Given records:

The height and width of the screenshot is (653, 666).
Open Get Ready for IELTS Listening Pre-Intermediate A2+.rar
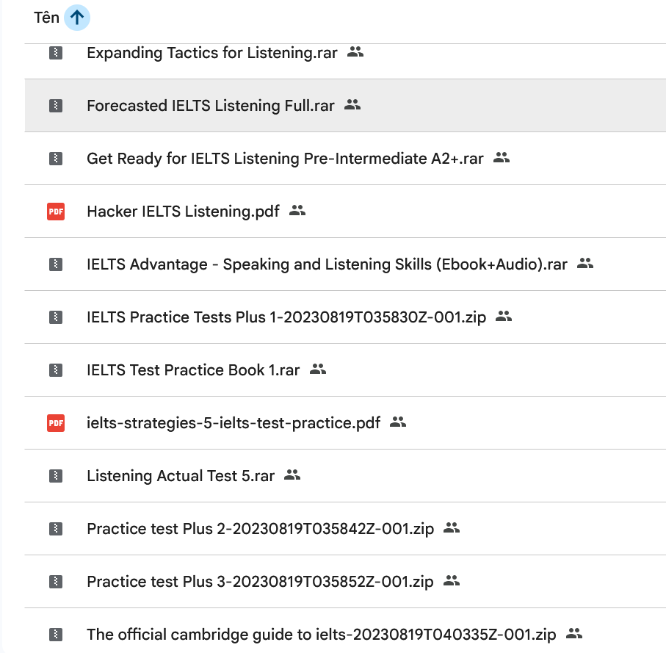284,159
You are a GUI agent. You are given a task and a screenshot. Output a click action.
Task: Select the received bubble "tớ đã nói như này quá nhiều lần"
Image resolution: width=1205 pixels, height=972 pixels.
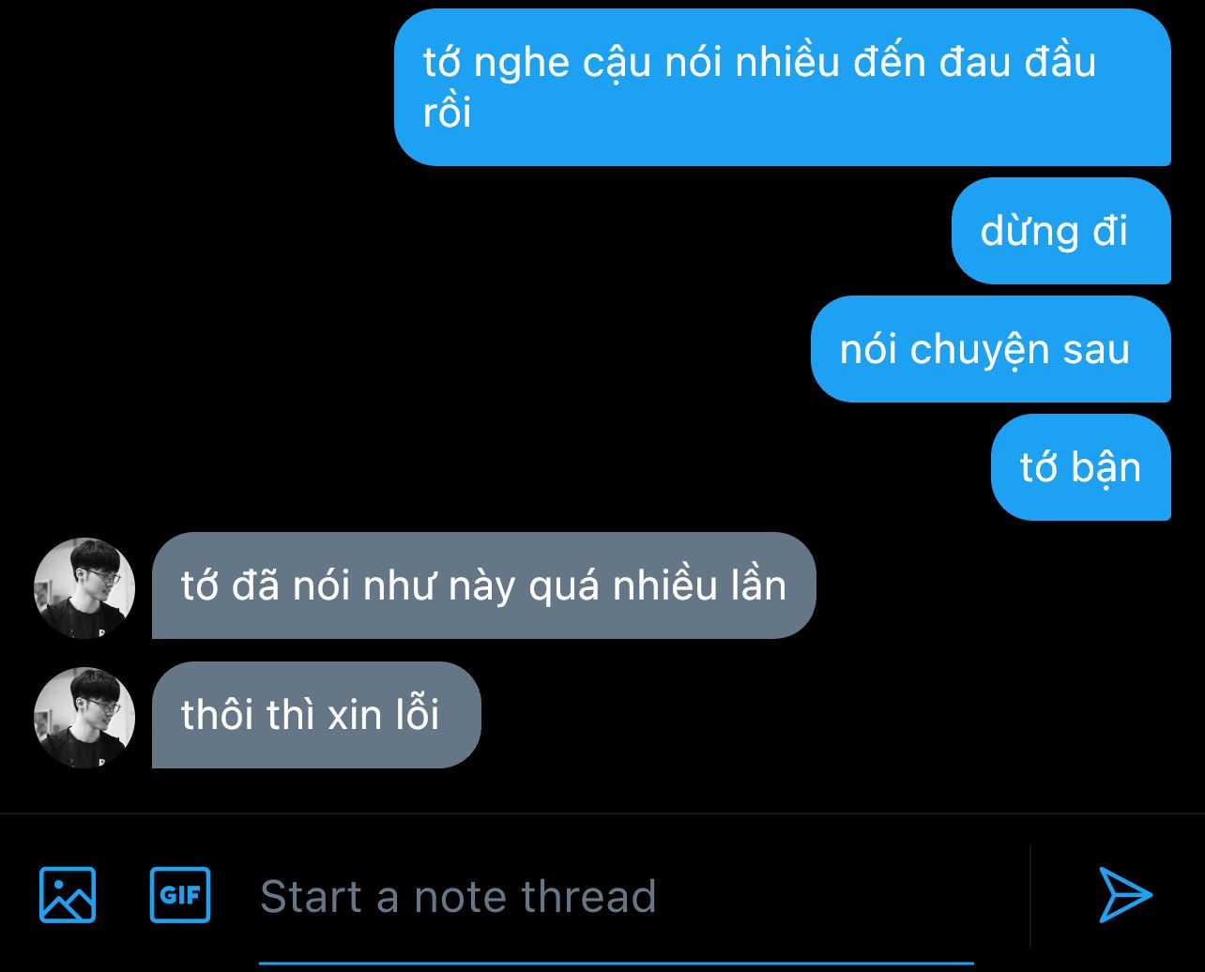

* * *

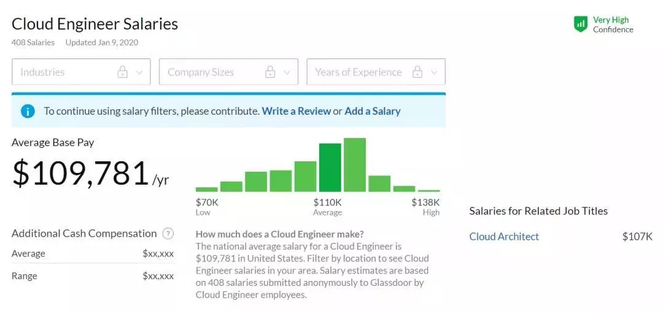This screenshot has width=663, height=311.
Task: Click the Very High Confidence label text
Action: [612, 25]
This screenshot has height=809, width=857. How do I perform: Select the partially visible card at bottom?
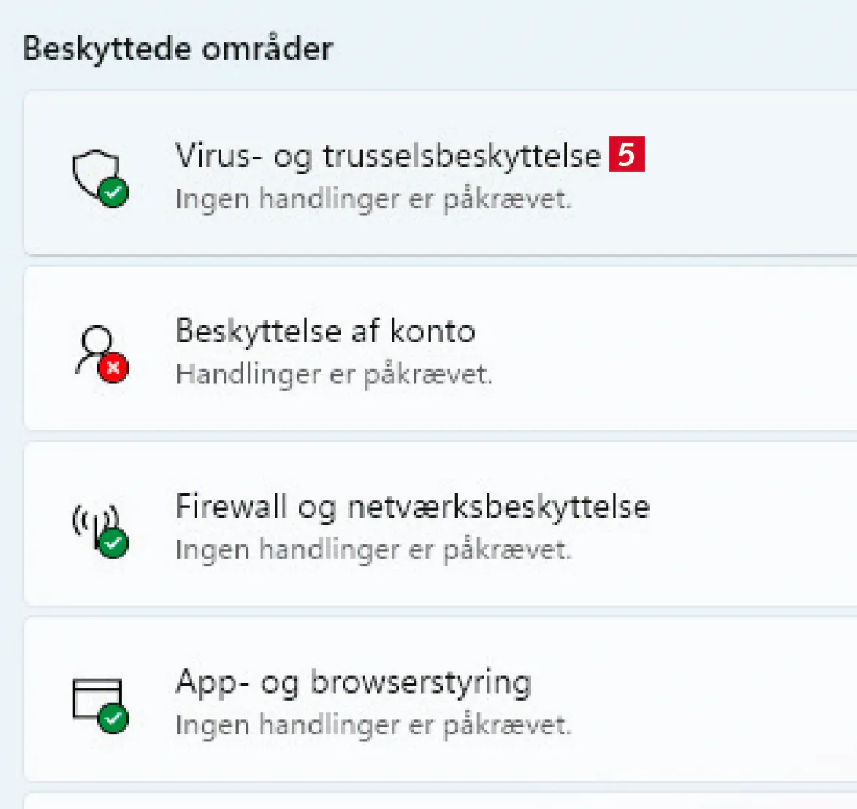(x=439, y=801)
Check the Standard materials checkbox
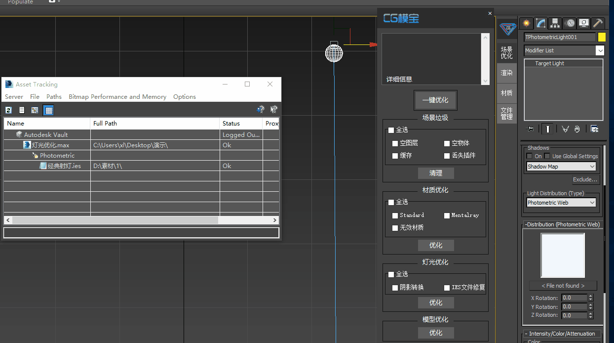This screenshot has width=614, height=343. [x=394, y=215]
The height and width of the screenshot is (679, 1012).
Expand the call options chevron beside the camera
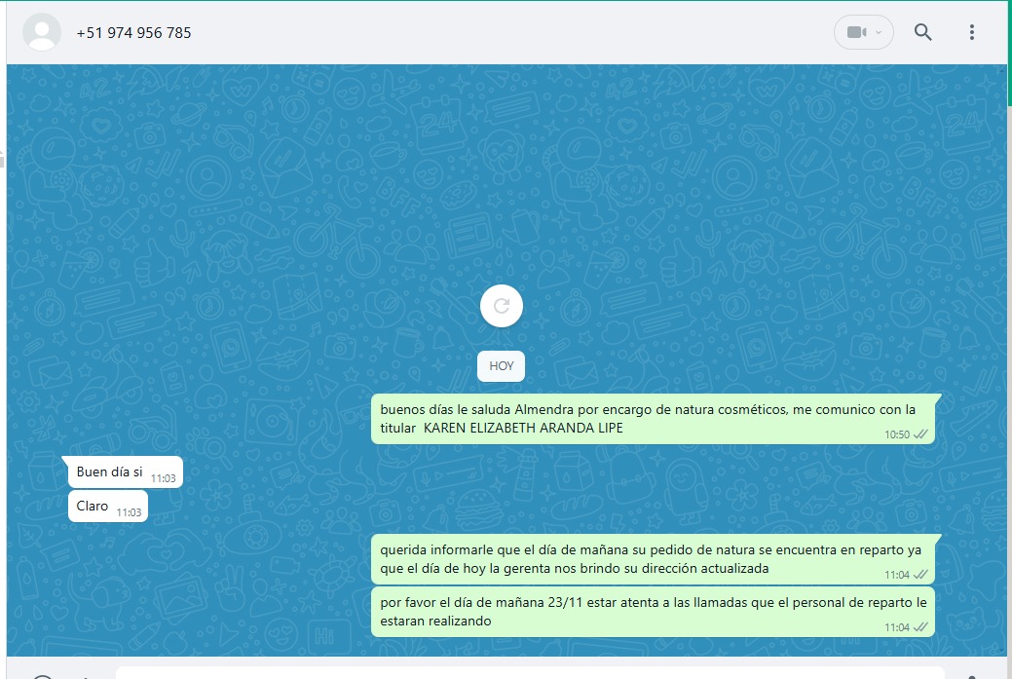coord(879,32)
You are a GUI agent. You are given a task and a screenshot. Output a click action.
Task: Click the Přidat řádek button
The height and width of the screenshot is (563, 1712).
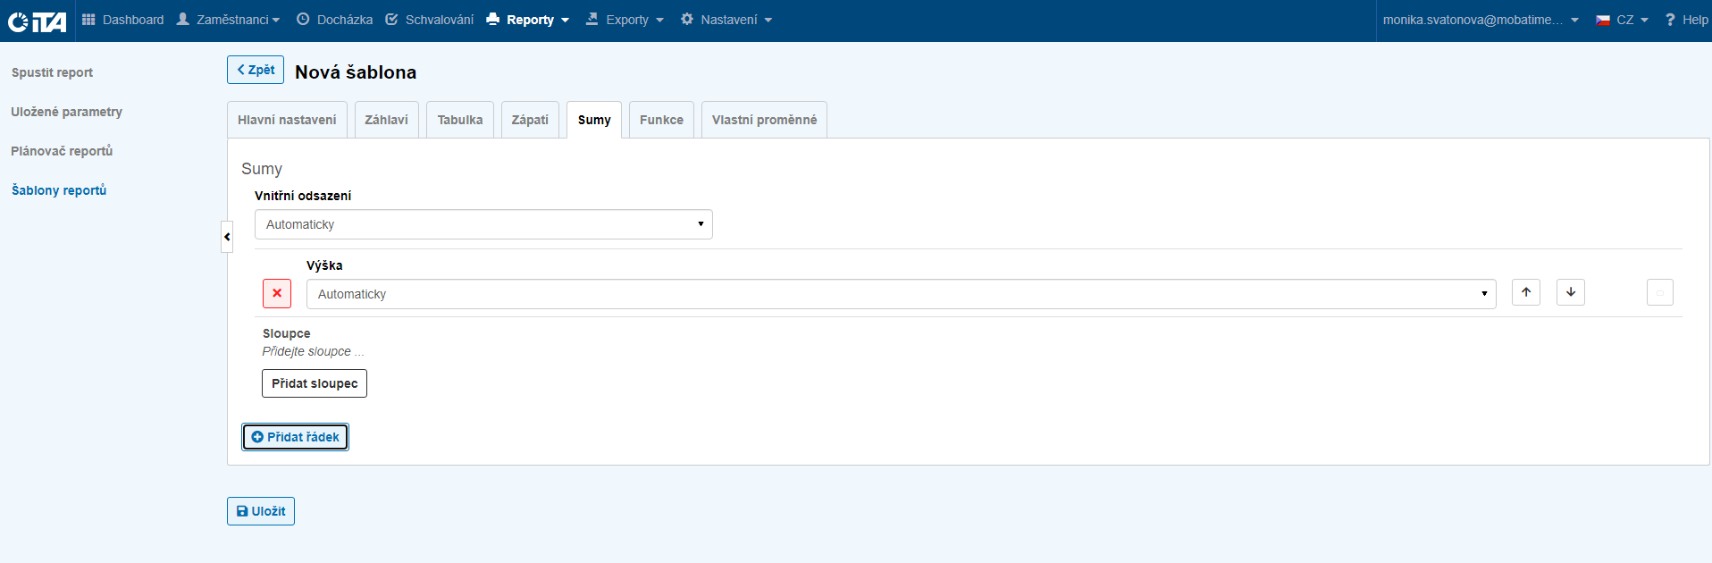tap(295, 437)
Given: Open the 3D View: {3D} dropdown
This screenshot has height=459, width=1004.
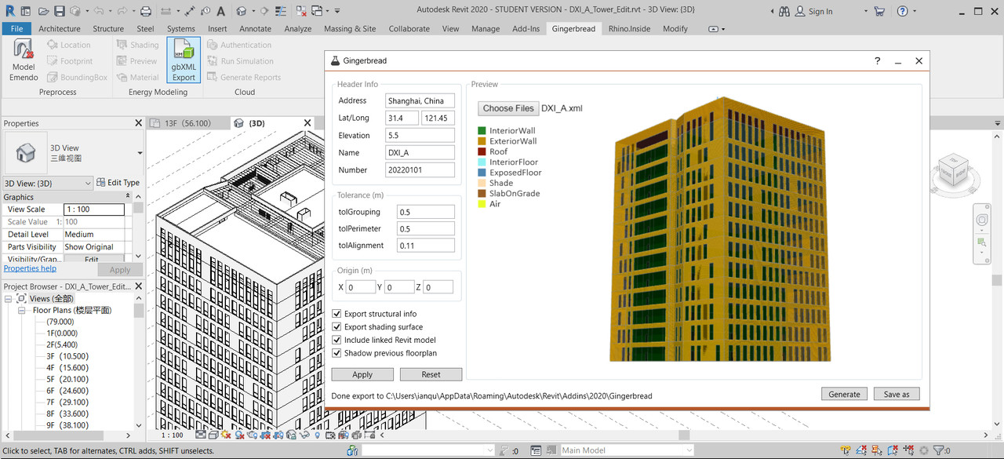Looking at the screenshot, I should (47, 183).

...

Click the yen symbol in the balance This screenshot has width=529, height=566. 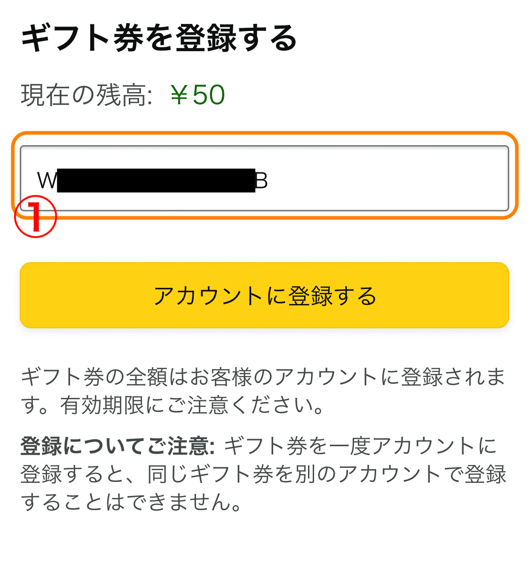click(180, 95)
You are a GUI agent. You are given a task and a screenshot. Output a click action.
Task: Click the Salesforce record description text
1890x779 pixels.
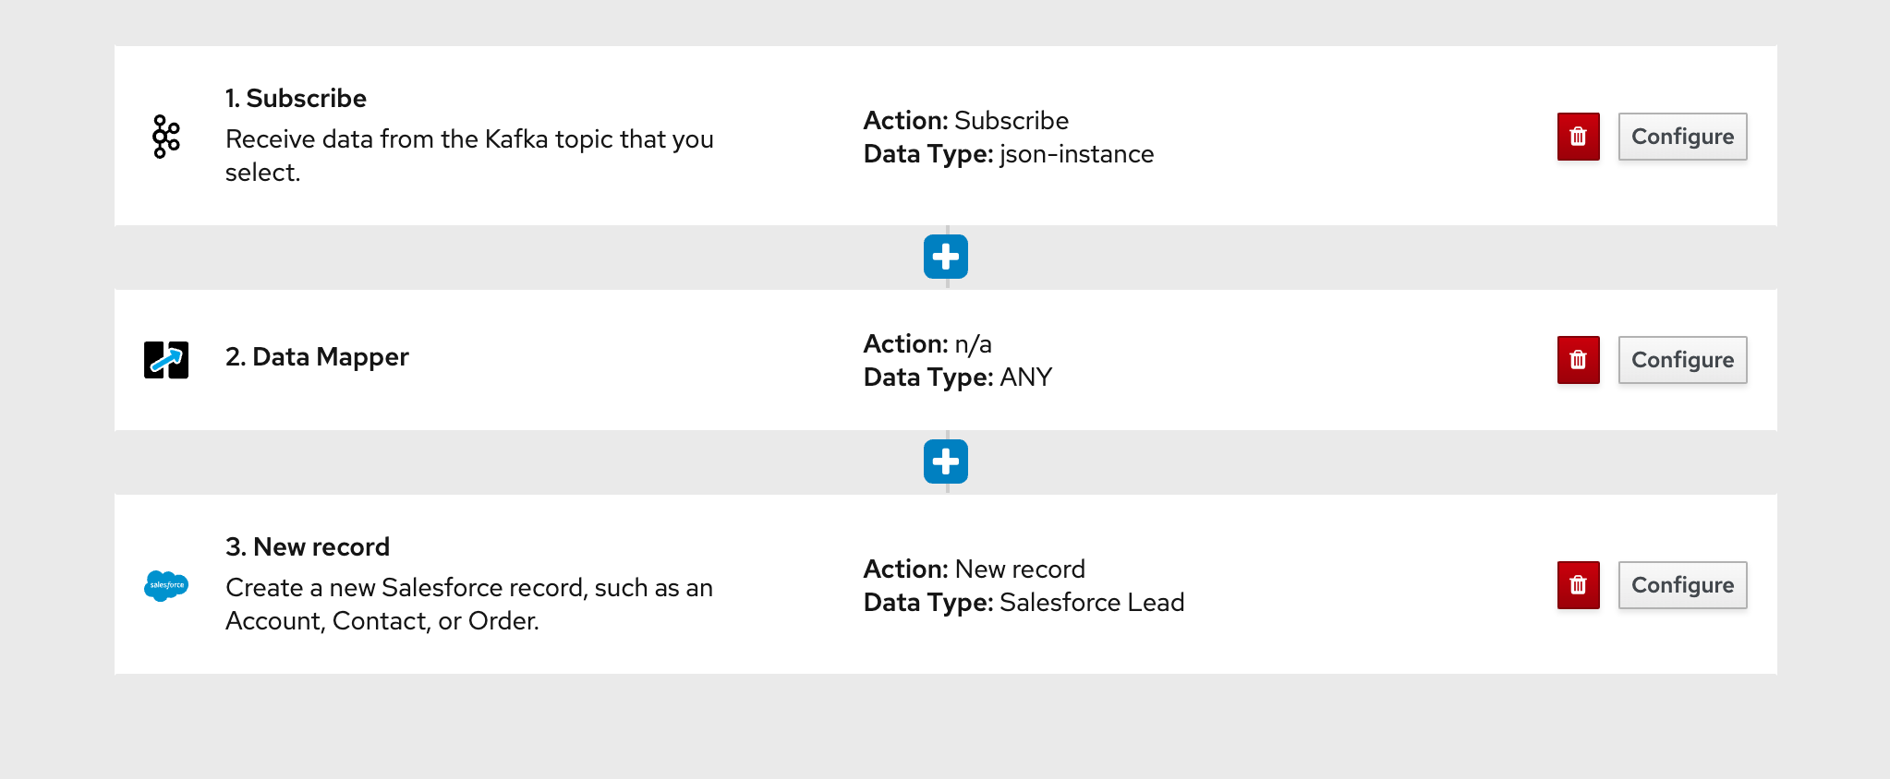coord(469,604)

About this exercise: Your task is to retype the entries verbatim, starting with the line that holds "Task: Select the" and stopping after the line that holds "Image resolution: width=1205".

Exercise output:
Task: Select the received bubble "tớ đã nói như này quá nhiều lần"
Image resolution: width=1205 pixels, height=972 pixels.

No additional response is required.